Task to complete » Lines before the one containing "Where should I click to: Click the Genomic" are to be left out; that line and every line after it, through the last line below, are to be reproduced exactly.

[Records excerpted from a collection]
=-=-=-=-=

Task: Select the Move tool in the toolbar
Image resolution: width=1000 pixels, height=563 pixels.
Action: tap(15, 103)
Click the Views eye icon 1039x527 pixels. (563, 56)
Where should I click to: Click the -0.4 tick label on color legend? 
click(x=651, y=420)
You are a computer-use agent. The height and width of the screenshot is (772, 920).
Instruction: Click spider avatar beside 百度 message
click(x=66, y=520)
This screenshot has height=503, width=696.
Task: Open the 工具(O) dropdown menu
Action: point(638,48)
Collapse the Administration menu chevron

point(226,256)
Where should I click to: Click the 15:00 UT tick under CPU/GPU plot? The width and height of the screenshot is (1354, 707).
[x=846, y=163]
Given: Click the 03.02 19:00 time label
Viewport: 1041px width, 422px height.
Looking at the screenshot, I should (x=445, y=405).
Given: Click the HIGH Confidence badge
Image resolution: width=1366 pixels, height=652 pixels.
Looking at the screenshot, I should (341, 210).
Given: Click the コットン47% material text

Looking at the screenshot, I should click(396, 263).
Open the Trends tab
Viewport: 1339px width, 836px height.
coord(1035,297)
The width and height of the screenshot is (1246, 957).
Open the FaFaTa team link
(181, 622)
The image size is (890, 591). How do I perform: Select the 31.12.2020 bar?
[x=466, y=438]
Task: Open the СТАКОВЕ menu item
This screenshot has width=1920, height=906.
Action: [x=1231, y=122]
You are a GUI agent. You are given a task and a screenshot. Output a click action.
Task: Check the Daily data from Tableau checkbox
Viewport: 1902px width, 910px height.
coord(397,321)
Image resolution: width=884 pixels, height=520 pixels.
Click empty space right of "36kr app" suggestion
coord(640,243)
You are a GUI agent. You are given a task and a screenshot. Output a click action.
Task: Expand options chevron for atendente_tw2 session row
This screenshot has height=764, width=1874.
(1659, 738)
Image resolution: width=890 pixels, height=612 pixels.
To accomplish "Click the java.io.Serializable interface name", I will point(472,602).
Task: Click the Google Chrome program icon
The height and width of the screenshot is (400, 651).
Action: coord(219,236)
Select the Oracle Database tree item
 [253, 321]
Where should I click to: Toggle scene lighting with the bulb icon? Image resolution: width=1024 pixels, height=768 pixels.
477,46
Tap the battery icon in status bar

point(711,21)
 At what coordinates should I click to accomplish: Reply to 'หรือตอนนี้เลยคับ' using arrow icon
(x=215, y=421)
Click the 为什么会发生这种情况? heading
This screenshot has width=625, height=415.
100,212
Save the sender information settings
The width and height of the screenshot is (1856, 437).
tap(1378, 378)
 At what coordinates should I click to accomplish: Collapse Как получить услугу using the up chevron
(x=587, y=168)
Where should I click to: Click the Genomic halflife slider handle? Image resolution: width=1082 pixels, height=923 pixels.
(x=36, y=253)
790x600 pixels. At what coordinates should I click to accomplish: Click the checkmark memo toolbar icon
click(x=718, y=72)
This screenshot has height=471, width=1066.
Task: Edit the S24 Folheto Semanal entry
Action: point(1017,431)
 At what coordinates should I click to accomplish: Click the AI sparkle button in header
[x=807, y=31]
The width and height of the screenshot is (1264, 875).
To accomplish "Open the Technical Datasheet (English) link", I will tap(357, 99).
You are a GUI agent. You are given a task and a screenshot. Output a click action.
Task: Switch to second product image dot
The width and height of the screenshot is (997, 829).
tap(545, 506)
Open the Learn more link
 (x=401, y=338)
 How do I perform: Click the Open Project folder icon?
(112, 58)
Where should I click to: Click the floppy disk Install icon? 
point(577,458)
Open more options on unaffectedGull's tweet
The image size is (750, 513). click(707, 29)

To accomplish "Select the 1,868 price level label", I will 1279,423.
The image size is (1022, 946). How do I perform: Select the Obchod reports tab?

=-=-=-=-=

Reply »
Where should I click to: Click the Genomic halflife slider handle? Image resolution: width=1082 pixels, height=923 pixels.
(x=36, y=253)
790x600 pixels. At what coordinates should I click to accomplish: Click the checkmark memo toolbar icon
click(x=718, y=72)
This screenshot has height=471, width=1066.
Task: Edit the S24 Folheto Semanal entry
Action: point(1017,431)
 At what coordinates should I click to accomplish: Click the AI sparkle button in header
[x=807, y=31]
The width and height of the screenshot is (1264, 875).
To accomplish "Open the Technical Datasheet (English) link", I will tap(357, 99).
You are a GUI agent. You are given a task and a screenshot. Output a click action.
Task: Switch to second product image dot
The width and height of the screenshot is (997, 829).
tap(545, 506)
Open the Learn more link
 (x=401, y=338)
 How do I perform: Click the Open Project folder icon?
(112, 58)
Where should I click to: Click the floppy disk Install icon? 
point(577,458)
Open more options on unaffectedGull's tweet
The image size is (750, 513). click(707, 29)

To accomplish "Select the 1,868 price level label", I will 1279,423.
The image size is (1022, 946). How do I perform: Select the Obchod reports tab?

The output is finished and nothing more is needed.